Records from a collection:
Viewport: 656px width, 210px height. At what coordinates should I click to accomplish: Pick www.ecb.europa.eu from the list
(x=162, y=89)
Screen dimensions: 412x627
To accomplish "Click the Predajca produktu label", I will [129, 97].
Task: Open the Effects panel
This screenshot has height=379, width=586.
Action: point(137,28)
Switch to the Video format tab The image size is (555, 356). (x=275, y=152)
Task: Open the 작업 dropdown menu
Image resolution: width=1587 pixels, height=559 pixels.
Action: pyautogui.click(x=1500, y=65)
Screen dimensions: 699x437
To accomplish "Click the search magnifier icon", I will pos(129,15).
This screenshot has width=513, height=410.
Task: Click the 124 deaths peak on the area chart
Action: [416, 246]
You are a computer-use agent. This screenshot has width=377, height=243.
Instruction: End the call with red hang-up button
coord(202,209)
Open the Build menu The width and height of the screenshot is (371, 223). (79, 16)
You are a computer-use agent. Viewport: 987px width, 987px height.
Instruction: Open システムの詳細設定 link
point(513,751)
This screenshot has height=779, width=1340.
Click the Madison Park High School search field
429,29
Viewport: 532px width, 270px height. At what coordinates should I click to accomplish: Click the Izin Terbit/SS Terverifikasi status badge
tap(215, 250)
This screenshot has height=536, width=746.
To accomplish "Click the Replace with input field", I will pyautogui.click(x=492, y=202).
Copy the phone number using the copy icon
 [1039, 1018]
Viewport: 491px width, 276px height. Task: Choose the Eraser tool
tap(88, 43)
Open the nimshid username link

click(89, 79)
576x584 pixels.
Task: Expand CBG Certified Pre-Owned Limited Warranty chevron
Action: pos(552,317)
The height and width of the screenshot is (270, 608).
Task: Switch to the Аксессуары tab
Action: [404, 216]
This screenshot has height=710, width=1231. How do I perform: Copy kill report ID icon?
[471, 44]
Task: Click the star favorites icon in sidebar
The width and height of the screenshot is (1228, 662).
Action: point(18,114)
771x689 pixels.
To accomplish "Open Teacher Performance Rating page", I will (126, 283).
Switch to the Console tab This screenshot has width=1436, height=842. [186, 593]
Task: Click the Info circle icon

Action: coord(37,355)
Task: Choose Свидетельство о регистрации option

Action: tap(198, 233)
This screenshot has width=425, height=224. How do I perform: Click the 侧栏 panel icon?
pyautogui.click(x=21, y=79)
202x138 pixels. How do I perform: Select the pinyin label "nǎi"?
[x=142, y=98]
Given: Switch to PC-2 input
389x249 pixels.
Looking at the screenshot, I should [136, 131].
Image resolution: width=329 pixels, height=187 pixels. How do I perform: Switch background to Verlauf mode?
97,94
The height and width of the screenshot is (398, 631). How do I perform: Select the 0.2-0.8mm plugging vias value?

■ **Problem statement**
For the word "dimensions", state how many lines of the entries contain it, with nothing else.

■ **Solution to this exercise**
2